**Reading text:**
>> Start
Re: varchar as primary key

"Merlin Moncure" <mmoncure@xxxxxxxxx> · Fri, 4 May 2007 13:23:38 -0400

On 5/3/07, Alexander Staubo <alex@xxxxxxxxxxxxxxx> wrote:
PostgreSQL uses B-trees for its indexes, insertion time is logarithmic
regardless of the type of the key, but strings have a larger overhead
since they involve character comparisons; (i - j) is a lot faster than
strcmp(i, j). If you do go for strings, I would suggest that the
beginning of the key be statistically distributed as widely as
possible; ie., avoid common prefixes.

I think the performance benefits of i - j over strcmp(i,j) are mostly
irrelevant, locale issues aside.  The main reason why integer keys can
be faster is because the index is smaller and puts less pressure on
cache.  This has to stacked up against the fact you are often hitting
the varchar index anyways for sorting and filtering purposes (swapping
a int for text index is only a guaranteed win if you can drop the text
index completely).  So, by using integers from performance perspective
we are mostly trying to prevent a cache miss (during which time a
computer might perform 100k strcmp operations).  If there is also a
varchar index, and it is used for various queries, it may actually be
faster to drop the integer index altogether because it is competing
with cache resources with the integer index.  Unfortunately, this is
more often the case than not in my experience.

As solid state technologies continue to mature and near zero latency
storage systems become widespread, this advantage will lessen as the
penalty for a cache miss becomes much less.

merlin
>> End
**Data excerpt:**
>> Start
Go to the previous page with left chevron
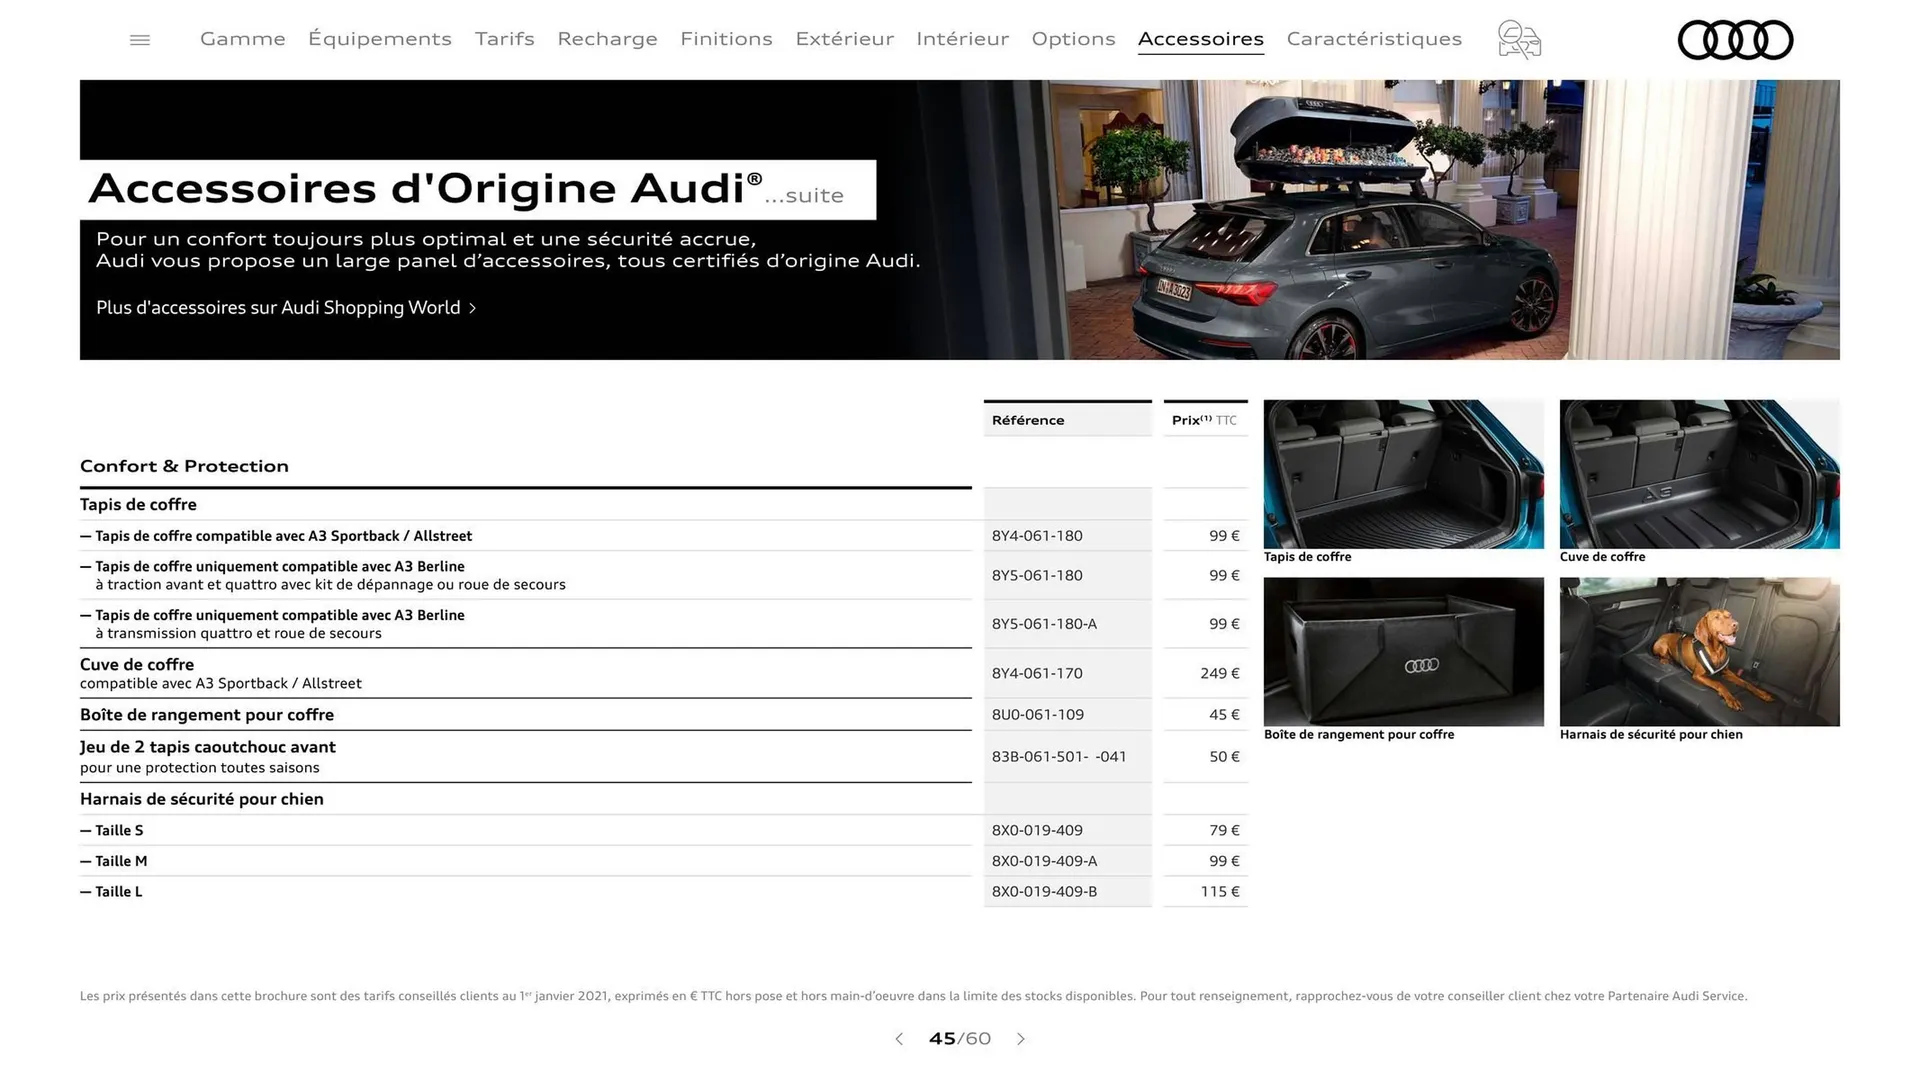 pyautogui.click(x=898, y=1039)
>> End
**Stated goal:** In the forum reply about varchar primary keys, what is the main reason integer keys can be faster? The material has no part in this exercise.

**Task result:** The index is smaller and puts less pressure on cache.